Wan King Path (灣景街 (Bayview Path)) is a road in Sai Kung Town, New Territories, Hong Kong. It is located next to the main public square in Sai Kung Town.

== Name ==
The English name of Wan King Path is the phonetic spelling of Chinese words for "bay view", probably a reference to the fact that one can view the nearby bay, the Inner Port Shelter, not too far from this street. Outside of Hong Kong and China, Wan King Path has gained international media attention due to the name appearing similar to an English-language vulgar slang word for masturbation, wanking. In 2006, it was included in the Rude World: The 100 Rudest Place Names in the World book.

The name of the path may have come about when members of the Royal Navy asked members of the local population the local name of locations to make a translation for signs. The residents reportedly would often reply by using names that were intentionally offensive Chinese names or by using puns and incorrect translations. The British government in Hong Kong used these names for places in Hong Kong up until the 1990s when the Geographical Place Names Board was established to correct the erroneous translations. The name of Wan King Path was not changed during this time. After the transfer of sovereignty over Hong Kong in 1997, there were concerns that the Special Administrative Region government would change names such as Wan King Path for being viewed as colonial, however Wan King Path's name was not changed.

== Buildings ==
Wan King Path has some banks belonging to the Hong Kong Bank of China and Standard Chartered Hong Kong located along it. Wan King Path also has a number of cafes and restaurants located along it.

++++++++++

## Tasks and exercises
1: Answer these questions about the Wan King Path passage, one per line.
(a) In which town is Wan King Path located?
(b) In which book was the road included in 2006?
(c) Which banks have branches along Wan King Path?
2: Update the part of the Wan King Path passage that opens with the words "The name of the" and closes with "was not changed.", and write it out with "Royal Navy" replaced by "British Army".
The records have nothing to do with this.

Records from a dataset
++++++++++

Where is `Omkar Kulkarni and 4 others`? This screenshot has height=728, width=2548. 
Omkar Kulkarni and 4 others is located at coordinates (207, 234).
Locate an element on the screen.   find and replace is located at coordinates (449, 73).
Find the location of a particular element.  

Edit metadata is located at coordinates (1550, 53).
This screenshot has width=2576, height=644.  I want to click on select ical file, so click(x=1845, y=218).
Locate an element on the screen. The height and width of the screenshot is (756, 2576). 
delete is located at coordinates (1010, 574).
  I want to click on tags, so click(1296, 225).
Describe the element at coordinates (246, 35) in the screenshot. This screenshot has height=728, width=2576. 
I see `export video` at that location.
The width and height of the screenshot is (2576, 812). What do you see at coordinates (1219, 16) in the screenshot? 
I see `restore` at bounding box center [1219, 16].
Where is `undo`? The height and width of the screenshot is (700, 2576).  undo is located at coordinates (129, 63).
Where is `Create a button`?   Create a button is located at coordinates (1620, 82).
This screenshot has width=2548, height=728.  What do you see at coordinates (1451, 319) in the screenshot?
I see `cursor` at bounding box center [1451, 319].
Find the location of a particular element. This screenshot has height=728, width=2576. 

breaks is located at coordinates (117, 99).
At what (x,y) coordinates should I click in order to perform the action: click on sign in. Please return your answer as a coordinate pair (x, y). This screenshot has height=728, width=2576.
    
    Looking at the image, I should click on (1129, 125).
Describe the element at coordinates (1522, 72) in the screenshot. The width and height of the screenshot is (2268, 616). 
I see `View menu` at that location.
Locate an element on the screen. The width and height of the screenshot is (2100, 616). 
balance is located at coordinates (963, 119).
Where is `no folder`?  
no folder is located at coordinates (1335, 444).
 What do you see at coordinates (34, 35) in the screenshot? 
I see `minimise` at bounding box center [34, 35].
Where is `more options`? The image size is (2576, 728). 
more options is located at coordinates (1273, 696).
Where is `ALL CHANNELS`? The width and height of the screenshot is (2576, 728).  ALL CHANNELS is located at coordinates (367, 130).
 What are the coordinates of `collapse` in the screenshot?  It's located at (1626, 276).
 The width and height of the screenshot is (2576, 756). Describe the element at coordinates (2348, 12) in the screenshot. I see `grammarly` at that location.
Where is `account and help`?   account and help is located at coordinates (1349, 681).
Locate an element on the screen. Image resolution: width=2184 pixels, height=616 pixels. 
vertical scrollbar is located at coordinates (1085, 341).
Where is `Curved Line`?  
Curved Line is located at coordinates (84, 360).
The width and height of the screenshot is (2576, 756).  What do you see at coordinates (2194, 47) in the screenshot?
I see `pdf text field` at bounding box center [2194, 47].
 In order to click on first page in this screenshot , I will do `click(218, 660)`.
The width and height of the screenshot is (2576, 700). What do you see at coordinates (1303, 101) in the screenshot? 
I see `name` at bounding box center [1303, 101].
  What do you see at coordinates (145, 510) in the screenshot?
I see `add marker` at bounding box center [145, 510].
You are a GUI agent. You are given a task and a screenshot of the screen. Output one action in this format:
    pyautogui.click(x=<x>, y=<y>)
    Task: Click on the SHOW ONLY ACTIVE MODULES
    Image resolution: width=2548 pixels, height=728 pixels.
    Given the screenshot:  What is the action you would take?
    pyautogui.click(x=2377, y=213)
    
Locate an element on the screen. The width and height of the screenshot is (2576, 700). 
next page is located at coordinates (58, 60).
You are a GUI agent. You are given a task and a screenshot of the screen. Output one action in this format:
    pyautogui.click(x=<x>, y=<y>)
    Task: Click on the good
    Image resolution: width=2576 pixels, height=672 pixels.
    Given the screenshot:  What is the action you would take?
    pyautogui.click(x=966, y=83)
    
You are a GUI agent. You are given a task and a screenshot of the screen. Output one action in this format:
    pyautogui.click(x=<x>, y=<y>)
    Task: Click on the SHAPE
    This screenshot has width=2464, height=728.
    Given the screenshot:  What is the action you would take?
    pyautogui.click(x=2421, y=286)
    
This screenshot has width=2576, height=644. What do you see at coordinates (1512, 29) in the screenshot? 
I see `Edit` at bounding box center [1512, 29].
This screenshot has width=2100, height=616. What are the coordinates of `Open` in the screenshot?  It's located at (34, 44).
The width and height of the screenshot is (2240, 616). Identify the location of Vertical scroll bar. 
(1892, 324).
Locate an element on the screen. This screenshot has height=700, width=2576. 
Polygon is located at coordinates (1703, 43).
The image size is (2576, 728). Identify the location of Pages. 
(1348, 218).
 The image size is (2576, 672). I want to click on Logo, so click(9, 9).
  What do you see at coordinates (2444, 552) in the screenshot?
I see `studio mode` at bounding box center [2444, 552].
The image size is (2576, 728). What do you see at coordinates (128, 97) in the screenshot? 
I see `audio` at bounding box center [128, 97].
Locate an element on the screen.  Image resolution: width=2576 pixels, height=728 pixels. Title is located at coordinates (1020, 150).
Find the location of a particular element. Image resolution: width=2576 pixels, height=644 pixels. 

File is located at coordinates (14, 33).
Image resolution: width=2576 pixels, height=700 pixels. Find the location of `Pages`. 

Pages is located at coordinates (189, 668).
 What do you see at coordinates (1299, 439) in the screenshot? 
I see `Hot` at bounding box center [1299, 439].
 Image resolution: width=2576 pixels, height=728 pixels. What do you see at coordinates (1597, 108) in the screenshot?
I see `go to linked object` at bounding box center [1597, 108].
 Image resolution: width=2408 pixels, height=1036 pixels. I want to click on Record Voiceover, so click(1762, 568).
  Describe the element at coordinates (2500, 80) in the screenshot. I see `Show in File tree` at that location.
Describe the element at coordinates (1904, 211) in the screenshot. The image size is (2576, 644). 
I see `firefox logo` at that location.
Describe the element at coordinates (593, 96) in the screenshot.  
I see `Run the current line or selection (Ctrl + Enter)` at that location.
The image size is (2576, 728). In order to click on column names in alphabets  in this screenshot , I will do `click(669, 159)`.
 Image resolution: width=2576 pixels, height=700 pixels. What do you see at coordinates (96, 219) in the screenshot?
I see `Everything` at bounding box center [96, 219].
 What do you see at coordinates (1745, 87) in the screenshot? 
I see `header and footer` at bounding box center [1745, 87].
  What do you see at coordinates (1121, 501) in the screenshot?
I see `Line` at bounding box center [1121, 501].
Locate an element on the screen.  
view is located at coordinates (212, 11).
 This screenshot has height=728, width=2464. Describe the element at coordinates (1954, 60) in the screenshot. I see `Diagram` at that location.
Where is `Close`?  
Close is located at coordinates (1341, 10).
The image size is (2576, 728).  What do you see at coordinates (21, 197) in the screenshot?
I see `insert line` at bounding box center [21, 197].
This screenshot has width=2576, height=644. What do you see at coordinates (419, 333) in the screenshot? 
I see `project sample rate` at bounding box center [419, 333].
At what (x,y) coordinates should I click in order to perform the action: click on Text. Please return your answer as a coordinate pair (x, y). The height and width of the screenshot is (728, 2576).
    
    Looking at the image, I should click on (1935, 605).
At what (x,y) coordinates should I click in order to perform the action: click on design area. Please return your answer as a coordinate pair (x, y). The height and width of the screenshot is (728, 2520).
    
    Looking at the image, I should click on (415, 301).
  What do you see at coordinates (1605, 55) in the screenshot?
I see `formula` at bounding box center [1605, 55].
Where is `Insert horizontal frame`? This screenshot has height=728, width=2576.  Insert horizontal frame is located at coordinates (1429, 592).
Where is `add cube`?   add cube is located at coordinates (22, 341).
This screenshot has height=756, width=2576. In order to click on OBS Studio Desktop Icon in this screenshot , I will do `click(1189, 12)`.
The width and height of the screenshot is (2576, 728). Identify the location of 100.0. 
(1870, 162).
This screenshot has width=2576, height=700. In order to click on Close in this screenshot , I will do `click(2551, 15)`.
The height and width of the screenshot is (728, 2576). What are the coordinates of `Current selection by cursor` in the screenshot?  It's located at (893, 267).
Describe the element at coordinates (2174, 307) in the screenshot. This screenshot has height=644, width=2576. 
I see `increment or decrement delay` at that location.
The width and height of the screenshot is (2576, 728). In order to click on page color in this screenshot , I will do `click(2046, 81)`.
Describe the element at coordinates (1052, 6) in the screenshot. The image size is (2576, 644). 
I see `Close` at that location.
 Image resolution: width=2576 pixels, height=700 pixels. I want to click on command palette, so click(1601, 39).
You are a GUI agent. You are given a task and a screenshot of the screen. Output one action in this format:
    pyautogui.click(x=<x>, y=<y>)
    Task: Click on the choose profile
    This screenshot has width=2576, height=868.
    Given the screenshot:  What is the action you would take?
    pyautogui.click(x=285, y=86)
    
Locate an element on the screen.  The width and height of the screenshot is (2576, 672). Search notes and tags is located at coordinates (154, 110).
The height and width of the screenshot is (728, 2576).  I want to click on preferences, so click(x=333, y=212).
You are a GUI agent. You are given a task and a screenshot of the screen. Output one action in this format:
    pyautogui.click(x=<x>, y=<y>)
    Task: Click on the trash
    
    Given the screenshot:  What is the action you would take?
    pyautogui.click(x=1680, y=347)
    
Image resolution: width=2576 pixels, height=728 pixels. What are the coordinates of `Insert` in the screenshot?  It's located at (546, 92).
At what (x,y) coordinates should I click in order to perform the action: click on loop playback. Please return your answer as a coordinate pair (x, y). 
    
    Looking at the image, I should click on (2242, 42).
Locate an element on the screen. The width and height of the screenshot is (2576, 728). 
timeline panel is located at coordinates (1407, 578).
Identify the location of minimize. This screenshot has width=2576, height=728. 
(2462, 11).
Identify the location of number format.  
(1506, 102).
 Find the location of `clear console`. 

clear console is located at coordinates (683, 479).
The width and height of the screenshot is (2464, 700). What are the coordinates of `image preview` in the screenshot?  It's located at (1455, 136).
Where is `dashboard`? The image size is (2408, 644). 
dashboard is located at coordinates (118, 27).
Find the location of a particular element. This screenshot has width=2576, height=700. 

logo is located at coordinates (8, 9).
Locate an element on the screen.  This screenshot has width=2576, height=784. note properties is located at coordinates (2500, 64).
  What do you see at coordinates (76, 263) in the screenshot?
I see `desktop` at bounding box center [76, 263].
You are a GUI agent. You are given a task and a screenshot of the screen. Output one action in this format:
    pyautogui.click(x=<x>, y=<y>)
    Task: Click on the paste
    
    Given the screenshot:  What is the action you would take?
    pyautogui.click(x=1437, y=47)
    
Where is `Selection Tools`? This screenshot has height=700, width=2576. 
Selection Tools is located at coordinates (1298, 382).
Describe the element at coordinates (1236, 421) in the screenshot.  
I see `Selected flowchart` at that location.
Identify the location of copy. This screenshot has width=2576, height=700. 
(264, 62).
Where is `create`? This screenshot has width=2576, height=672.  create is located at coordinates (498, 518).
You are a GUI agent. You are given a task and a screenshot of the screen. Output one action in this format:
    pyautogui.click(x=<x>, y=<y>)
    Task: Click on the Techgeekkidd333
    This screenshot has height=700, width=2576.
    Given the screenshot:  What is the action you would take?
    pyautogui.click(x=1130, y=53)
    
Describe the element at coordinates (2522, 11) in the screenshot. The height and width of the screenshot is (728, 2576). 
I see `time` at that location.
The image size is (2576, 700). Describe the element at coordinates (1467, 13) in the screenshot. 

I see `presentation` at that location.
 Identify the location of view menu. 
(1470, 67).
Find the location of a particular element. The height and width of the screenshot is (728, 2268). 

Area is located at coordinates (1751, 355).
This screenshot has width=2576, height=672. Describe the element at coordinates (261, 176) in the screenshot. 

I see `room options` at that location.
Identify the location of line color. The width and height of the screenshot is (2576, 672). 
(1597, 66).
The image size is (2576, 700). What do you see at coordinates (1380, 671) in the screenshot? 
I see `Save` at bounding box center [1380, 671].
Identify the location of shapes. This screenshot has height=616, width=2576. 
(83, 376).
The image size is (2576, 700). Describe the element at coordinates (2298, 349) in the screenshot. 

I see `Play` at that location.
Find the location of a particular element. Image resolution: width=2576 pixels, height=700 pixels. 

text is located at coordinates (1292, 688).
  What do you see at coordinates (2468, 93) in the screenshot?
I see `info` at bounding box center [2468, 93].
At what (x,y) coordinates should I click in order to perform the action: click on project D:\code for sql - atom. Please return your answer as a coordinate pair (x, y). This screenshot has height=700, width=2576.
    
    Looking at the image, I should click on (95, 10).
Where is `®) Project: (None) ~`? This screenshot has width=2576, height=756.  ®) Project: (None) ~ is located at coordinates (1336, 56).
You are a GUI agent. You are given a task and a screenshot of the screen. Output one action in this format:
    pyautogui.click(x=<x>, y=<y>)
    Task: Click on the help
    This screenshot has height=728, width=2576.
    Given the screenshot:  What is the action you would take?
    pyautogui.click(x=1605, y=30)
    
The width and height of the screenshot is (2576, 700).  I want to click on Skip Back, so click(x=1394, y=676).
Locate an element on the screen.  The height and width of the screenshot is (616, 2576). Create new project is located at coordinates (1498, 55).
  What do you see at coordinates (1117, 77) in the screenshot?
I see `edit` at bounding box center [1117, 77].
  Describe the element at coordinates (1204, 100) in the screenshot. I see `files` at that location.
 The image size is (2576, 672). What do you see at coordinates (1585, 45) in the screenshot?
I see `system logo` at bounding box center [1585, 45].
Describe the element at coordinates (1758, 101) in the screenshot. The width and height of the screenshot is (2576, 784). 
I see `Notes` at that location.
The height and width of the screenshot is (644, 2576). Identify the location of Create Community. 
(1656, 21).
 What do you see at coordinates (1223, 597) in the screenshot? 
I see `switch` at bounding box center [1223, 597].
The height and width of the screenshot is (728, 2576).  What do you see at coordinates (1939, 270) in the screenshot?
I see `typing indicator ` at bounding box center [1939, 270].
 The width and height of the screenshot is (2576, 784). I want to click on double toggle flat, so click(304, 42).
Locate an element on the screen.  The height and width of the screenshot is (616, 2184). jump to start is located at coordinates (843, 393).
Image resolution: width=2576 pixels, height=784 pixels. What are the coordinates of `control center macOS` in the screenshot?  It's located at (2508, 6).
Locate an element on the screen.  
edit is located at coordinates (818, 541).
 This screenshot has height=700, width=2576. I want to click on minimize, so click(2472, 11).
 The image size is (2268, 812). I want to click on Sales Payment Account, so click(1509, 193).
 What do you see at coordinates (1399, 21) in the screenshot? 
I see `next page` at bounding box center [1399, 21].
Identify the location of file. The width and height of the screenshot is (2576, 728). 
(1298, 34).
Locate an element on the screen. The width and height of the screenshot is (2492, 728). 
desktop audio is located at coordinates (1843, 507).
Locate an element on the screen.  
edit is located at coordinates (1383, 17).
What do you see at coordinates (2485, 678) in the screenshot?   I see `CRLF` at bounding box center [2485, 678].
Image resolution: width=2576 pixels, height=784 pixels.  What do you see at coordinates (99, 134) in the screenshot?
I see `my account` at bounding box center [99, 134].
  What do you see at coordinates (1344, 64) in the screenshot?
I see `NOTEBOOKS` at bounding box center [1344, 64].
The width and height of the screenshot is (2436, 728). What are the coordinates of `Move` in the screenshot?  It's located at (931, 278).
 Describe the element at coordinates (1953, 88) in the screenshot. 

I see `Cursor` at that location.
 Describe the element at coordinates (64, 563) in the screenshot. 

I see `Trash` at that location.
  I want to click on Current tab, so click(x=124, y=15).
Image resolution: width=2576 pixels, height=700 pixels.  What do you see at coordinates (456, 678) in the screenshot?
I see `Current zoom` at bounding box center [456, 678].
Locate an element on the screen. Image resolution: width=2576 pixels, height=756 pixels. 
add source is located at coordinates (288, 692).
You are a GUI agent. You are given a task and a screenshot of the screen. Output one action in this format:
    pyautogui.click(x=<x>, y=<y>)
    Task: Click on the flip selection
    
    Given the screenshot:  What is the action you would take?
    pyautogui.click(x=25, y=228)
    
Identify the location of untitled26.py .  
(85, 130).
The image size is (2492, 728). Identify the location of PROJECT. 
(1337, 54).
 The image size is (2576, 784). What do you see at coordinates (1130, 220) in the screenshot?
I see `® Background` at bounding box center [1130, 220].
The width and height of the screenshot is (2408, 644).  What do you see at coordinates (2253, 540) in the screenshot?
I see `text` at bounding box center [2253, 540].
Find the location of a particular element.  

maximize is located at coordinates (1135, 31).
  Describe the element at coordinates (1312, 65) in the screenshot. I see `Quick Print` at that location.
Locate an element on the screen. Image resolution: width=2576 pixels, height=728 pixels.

++++++++++

## Solutions
1:
(a) Sai Kung Town, New Territories, Hong Kong
(b) Rude World: The 100 Rudest Place Names in the World
(c) Hong Kong Bank of China and Standard Chartered Hong Kong

2:
The name of the path may have come about when members of the British Army asked members of the local population the local name of locations to make a translation for signs. The residents reportedly would often reply by using names that were intentionally offensive Chinese names or by using puns and incorrect translations. The British government in Hong Kong used these names for places in Hong Kong up until the 1990s when the Geographical Place Names Board was established to correct the erroneous translations. The name of Wan King Path was not changed during this time. After the transfer of sovereignty over Hong Kong in 1997, there were concerns that the Special Administrative Region government would change names such as Wan King Path for being viewed as colonial, however Wan King Path's name was not changed.